Cuplikan Halaman:
■ ■ ■ ■
Senin, 31 Desember 2007

Rumah Tinggal | Tradisi Membangun Rumah Tinggal

Rumah Tinggal | Tradisi Membangun Rumah Tinggal

Menggali Tradisi untuk Membangun Rumah Tinggal

APA yang hendak kita lakukan apabila kita, dengan berbagai alasan, ingin merancang sendiri rumah yang akan kita huni bersama keluarga? Ada banyak jalan. Di antaranya, pertama, mempelajari rumah-rumah tradisional yang bertebaran di seluruh Indonesia.

AALASANNYA, rumah-rumah tersebut selalu mendasarkan diri pada pola-pola yang hampir melembaga, yang didasarkan pada konsep-konsep yang teruji. Ujiannya pun melalui usaha trial and error selama berabad-abad. Rancangan rumahrumah tradisional menghasilkan ruang hidup yang nyaman dan menyatu dengan alam.

Kedua, melihat pola pembagian ruang dalam rumah Jawa. Lihatlah pola pembagian halaman rumah-rumah di Bali. Perhatikan bagaimana penduduk di berbagai daerah, Sumatera Utara, Sumatera Tengah, dan Sumatera Selatan. Lihat juga Jawa Barat dan Jawa Timur, Bali, Lombok, Kalimantan, Sulawesi, serta segenap pelosok Kepulauan Maluku sampai rumah-rumah pantai di Papua. Kini kita bisa melihat warga di pulau-pulau tersebut sebagai suatu kesatuan. Cara membangun rumah tinggal mereka tidak perlu lagi dilihat secara sendiri-sendiri. Kita bisa mencontoh dan mengambil pelajaran dari bagian-bagian yang kita perlukan saja atau yang kita anggap sesuai kebutuhan dan selera kita.
■ ■ ■ ■
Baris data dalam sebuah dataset

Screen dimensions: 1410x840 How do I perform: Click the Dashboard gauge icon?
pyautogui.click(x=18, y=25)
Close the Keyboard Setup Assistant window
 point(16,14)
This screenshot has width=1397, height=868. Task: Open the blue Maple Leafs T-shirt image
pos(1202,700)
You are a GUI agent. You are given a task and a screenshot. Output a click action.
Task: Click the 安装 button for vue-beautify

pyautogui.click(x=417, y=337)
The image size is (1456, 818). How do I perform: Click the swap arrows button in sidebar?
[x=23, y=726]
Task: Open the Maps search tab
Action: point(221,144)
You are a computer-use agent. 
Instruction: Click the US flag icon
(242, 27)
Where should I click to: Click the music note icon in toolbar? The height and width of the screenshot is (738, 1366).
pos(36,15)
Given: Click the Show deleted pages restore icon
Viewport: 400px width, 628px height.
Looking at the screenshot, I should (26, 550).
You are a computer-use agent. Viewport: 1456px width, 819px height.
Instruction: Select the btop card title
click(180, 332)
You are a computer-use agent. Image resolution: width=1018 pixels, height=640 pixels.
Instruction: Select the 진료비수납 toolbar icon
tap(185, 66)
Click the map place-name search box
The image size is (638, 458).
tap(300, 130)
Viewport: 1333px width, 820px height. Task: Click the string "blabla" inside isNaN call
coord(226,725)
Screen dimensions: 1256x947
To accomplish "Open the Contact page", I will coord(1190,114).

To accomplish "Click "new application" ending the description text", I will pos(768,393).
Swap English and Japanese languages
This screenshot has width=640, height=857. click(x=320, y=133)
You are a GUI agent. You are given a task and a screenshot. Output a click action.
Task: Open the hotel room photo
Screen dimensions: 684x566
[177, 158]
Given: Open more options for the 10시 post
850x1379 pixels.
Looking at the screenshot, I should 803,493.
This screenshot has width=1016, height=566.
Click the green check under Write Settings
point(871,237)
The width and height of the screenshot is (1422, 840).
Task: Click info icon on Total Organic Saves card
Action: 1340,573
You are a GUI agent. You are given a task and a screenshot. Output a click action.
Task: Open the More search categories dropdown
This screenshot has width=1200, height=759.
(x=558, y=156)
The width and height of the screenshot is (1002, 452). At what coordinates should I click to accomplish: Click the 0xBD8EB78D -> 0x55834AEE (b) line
■ ■ ■ ■
Petunjuk Pengerjaan:
(A) Jawablah pertanyaan berikut berdasarkan teks tentang tradisi membangun rumah tinggal:
(i) Apa jalan pertama yang disebutkan untuk merancang sendiri rumah tinggal?
(ii) Melalui usaha apa dan selama berapa lama konsep rumah tradisional diuji?
(iii) Pola apa yang disarankan untuk dilihat sebagai jalan kedua?
(B) Lanjutkan teks tentang tradisi membangun rumah tinggal mulai dari titik terakhirnya.

Jawaban Tertulis:
(A)
(i) Mempelajari rumah-rumah tradisional yang bertebaran di seluruh Indonesia.
(ii) Melalui usaha trial and error selama berabad-abad.
(iii) Pola pembagian ruang dalam rumah Jawa.

(B)
Hal yang harus dilakukan ialah membuat mereka menjadi suatu kesatuan fungsi dan artistik yang selaras dan melayani kepentingan dan kebutuhan hunian kita dengan baik. Kita juga bisa mempelajari bagaimana penduduk masing-masing daerah memanfaatkan bahan-bahan yang tersedia di tempat mereka tinggal, terutama kayu dan batu volkanik. Pelajari bagaimana pola hidup mereka. Meski pola hidup mereka sehari-hari berbeda dengan pola hidup orang kota, ada garis merah yang bisa ditarik dalam kesamaan pola hidup di dalam rumah yang dihuni.

Sebuah rumah tinggal di Jakarta Selatan mungkin bisa menjadi contoh yang baik dari suatu aspirasi pembangunan rumah tinggal yang dirancang sendiri oleh pemilik dan calon penghuninya.

SAJAN Koch (matematikawan) termasuk di antara orang yang merancang sendiri rumahnya dengan tradisi masa lalu, tatkala membutuhkan rumah bagi keluarganya di kawasan Kemang, Jakarta Selatan.

Hasil dari banyak perjalanan keliling ke seluruh pelosok Indonesia menyadarkannya bahwa kemungkinan membuat suatu rumah, yang sebelumnya hanya berbinar-binar di dalam mimpi, bisa diwujudkan. Perjalanan ke Muntilan menghadapkan ia pada kerajinan batu volkanik yang luar biasa halus. Perjalanan ke Jepara mempertemukan ia dengan tangan-tangan terampil dalam mengolah segala sesuatu yang dibuat dari kayu.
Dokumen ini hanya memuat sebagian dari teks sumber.